_GEKOZEN FRAGMENT_
▬▬▬▬▬▬

Voor de beoordeling van de klacht kan, gelet op de stukken, van het volgende worden uitgegaan:

Uit feiten die de deken ambtshalve bekend zijn is gebleken dat klager gehuwd is geweest met mevrouw Y. Klager werd in de echtscheidingsprocedure in 2003/2004 bijgestaan door mr. H. en mevrouw Y. door verweerder. Tijdens de echtscheidingsprocedure heeft verweerder op verzoek van zijn cliënte maritaal beslag doen leggen. Naar aanleiding van dit beslag is een aantal kortgedingen gevoerd.

 

3    KLACHT

De klacht luidt – zakelijk weergegeven – als volgt.

Verweerder heeft zich schuldig gemaakt aan oplichting en het aanzetten tot verduistering van gelden. Verweerder heeft gelden die aan klager toebehoorden bij de voormalige advocaat van klager, mr. S., weggehaald, zonder klagers toestemming. Het betreft letselschadegeld dat door mr. S. is achterovergedrukt.

Verder heeft verweerder ten onrechte beslag laten leggen op roerende en onroerende zaken van klager terwijl hij alleen op roerende zaken beslag mocht leggen.

▬▬▬▬▬▬

_REEKS RECORDS_
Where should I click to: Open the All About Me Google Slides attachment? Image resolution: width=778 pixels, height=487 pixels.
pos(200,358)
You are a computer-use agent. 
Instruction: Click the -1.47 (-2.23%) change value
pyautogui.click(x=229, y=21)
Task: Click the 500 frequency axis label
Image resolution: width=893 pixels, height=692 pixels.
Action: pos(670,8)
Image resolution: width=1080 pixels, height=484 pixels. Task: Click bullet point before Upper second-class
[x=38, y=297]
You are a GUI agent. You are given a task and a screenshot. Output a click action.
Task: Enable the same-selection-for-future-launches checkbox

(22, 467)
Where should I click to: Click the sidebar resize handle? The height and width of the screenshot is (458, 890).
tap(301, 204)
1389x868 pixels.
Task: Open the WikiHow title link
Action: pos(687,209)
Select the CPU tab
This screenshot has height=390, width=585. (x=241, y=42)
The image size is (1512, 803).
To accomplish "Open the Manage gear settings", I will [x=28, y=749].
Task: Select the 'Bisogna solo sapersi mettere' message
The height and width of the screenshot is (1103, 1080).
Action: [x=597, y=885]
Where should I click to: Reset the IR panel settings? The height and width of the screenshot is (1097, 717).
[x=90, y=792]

▬▬▬▬▬▬

_DOEL 1_
Noem alle personen die in het fragment alleen met een initiaal worden aangeduid, inclusief hun aanspreekvorm.
_DOEL 2_
Neem graag uit het fragment letterlijk de tekst over van "Voor de beoordeling" tot en met "weergegeven – als volgt.".
_DOEL 3_
Beantwoord aan de hand van het fragment de volgende vragen:
(a) In welke jaren liep de echtscheidingsprocedure?
(b) Om wat voor geld gaat het dat mr. S. volgens de klacht heeft achterovergedrukt?
(c) Op welke zaken mocht verweerder volgens de klacht alleen beslag leggen?

_JUISTE UITKOMST 1_
mevrouw Y.
mr. H.
mr. S.

_JUISTE UITKOMST 2_
Voor de beoordeling van de klacht kan, gelet op de stukken, van het volgende worden uitgegaan:

Uit feiten die de deken ambtshalve bekend zijn is gebleken dat klager gehuwd is geweest met mevrouw Y. Klager werd in de echtscheidingsprocedure in 2003/2004 bijgestaan door mr. H. en mevrouw Y. door verweerder. Tijdens de echtscheidingsprocedure heeft verweerder op verzoek van zijn cliënte maritaal beslag doen leggen. Naar aanleiding van dit beslag is een aantal kortgedingen gevoerd.

 

3    KLACHT

De klacht luidt – zakelijk weergegeven – als volgt.

_JUISTE UITKOMST 3_
(a) 2003/2004
(b) Letselschadegeld
(c) Roerende zaken